Just a hop, skip and jump away from Hong Kong Science Museum and Hong Kong Museum of History is 70s Food Dining by Vintage House, a new food court in the heart of bustling Tsim Sha Tsui. The 7,500-square-foot dining hall is spread between two floors, with the 100-seat ground floor featuring six stalls and the upper floor offering a more refined Japanese-Italian fusion menu in a separate restaurant called Earth (this restaurant is yet to open, so stay tuned).

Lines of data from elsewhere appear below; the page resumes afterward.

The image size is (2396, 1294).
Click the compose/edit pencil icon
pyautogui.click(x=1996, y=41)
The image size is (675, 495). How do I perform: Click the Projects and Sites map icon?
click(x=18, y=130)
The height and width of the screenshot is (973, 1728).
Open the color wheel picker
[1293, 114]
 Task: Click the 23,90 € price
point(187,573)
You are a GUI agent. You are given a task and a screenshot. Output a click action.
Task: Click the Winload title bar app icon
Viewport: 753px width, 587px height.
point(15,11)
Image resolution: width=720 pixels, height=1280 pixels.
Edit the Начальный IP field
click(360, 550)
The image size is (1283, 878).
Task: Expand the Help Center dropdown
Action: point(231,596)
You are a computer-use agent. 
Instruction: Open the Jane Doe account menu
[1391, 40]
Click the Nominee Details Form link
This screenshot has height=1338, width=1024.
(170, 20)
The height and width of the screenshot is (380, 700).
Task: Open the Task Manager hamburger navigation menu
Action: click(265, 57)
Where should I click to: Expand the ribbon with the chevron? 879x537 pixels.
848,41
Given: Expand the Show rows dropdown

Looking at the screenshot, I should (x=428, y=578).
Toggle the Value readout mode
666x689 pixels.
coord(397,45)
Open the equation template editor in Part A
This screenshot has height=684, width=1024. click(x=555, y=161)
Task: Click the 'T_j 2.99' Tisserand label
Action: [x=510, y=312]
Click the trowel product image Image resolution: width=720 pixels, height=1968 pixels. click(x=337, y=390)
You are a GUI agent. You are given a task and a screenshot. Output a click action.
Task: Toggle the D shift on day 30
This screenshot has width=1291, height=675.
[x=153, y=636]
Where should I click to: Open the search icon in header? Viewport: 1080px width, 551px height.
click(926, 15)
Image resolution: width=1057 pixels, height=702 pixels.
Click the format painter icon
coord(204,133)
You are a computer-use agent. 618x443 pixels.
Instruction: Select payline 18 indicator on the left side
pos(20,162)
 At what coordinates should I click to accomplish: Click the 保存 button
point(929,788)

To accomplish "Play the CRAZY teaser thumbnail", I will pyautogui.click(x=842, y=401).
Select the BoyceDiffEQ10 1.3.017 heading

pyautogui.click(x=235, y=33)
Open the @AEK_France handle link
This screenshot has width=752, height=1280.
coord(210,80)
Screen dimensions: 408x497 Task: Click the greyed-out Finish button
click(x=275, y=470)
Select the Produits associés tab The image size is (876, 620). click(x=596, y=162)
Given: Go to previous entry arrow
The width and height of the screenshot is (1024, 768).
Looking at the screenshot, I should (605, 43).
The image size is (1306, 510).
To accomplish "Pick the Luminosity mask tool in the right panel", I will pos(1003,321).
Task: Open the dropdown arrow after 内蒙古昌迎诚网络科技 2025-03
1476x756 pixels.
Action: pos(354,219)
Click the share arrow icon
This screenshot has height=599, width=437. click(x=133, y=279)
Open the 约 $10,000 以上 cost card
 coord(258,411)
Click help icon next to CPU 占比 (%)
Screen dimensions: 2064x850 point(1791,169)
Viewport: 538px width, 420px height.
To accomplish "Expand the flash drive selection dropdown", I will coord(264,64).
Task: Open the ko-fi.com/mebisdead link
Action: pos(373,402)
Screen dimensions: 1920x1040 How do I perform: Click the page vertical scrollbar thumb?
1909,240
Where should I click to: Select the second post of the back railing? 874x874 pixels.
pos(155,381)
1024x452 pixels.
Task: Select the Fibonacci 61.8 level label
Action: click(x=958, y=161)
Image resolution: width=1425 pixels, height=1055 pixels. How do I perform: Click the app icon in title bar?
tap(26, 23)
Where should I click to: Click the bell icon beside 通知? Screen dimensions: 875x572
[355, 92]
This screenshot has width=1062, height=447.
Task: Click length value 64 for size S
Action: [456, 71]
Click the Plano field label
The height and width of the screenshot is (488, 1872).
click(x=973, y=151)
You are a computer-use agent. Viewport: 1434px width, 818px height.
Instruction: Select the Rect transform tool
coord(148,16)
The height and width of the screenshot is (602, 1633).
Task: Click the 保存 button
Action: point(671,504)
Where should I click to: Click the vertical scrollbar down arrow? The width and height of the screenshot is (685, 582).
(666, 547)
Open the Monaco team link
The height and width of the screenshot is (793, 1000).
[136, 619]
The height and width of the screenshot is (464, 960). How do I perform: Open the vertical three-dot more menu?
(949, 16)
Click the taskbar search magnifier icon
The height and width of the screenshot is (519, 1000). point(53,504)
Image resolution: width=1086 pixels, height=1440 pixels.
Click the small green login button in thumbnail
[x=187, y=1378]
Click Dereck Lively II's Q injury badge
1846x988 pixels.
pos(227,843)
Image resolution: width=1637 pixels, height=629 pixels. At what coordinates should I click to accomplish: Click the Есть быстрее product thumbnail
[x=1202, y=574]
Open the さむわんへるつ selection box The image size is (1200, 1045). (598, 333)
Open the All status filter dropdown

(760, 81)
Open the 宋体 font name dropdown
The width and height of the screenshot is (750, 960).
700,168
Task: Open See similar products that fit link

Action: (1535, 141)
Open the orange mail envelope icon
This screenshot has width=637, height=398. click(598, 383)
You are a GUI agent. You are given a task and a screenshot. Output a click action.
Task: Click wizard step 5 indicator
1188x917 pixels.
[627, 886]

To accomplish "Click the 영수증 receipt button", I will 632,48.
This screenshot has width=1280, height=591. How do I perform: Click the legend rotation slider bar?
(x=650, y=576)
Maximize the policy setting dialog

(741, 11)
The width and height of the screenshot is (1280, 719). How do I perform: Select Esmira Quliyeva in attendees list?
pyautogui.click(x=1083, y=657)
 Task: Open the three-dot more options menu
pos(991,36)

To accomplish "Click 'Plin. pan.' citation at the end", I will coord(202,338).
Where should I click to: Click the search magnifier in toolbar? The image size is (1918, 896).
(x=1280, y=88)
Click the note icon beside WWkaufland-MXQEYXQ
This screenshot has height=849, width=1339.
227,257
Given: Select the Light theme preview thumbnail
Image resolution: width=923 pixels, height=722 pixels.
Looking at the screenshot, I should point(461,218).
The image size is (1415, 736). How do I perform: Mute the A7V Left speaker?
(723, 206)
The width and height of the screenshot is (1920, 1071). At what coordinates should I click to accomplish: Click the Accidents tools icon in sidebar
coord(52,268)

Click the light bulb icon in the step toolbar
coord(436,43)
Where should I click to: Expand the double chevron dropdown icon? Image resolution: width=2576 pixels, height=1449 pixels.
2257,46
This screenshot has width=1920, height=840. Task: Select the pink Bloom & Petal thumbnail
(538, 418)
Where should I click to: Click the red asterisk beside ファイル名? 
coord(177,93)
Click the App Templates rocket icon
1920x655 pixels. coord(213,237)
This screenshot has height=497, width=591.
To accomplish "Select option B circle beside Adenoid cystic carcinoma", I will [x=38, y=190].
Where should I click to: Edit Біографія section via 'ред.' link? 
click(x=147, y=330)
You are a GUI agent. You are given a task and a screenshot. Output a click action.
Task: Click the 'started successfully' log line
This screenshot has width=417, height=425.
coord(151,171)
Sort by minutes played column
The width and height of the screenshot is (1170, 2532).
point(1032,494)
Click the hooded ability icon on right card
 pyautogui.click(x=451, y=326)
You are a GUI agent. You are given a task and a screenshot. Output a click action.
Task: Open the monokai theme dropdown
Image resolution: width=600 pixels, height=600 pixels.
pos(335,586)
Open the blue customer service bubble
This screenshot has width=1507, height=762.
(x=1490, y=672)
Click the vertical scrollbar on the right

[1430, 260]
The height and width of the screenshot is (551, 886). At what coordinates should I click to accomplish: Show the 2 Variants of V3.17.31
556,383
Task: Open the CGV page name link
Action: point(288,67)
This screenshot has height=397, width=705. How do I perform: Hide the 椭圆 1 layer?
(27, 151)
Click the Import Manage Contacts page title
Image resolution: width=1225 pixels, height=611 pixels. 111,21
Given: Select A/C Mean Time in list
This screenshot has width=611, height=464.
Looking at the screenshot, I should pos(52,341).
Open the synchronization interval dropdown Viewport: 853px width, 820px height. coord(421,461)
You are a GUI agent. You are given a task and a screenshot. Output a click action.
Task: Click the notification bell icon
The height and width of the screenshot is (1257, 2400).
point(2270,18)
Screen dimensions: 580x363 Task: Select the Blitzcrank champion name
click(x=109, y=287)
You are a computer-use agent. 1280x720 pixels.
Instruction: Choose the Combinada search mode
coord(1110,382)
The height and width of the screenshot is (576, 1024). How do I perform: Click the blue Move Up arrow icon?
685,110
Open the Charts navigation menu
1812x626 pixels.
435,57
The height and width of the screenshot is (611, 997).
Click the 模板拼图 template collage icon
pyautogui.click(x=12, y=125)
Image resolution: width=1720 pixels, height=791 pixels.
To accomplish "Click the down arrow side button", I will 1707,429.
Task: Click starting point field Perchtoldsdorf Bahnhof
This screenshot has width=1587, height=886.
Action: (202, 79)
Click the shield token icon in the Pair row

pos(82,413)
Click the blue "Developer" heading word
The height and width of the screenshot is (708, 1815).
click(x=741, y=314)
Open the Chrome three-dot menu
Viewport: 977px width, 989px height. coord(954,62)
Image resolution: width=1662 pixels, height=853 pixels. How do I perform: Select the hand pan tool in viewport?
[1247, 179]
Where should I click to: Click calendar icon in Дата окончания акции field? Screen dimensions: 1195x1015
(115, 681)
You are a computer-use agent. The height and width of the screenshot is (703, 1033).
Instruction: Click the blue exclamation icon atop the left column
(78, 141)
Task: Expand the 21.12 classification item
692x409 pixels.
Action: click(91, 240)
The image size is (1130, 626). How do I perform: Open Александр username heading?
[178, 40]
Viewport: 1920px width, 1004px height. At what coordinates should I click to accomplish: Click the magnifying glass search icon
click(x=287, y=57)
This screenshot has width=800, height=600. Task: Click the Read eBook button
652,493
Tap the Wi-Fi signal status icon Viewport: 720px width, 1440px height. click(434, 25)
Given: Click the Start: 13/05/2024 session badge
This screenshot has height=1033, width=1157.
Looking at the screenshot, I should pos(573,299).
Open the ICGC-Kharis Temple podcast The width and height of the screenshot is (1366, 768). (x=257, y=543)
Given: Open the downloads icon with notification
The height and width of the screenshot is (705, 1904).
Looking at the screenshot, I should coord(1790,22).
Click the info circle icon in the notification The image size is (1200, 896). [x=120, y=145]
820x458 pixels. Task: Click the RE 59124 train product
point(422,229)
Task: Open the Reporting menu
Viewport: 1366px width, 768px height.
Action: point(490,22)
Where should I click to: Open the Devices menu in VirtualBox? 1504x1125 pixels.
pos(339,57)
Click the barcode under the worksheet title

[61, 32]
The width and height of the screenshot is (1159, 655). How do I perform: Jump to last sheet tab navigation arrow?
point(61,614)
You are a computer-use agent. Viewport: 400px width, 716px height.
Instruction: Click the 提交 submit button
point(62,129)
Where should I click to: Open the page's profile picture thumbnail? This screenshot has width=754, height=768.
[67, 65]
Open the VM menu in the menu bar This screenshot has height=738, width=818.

A nostalgic nod to founder Michael Chan’s childhood in Malaysia, 70s Food Dining attempts to bring a taste of Southeast Asian hawker centres to Hong Kong. There are an array of food stalls to choose from, ranging from local flavours to those with more international flair.
After perusing the options, ranging from popular Thai Grill, to Treasure Burger, to a Chinese vegetarian kiosk, we settled down with cups of apple and rose oolong ice tea ($28) whilst we waited for our orders to arrive. Most menus are accessed via QR code, and there’s a central counter for payment.
The daily double-boiled soup ($68–88) comes as a standalone dish as well as part of the set lunch. According to our calculations, it’s much more economical to just go for the whole set, which includes the soup and a main, setting you back around $80 in total. Our lean pork soup was packed full of ingredients, making it quite a filling dish on its own.
The delicately tender pork belly with minced garlic ($58) from Ma Spicy Cuisine is sliced paper-thin. We enjoyed the pickled vegetables that blanket the bottom of the dish, especially when soaked in all the garlicky juices.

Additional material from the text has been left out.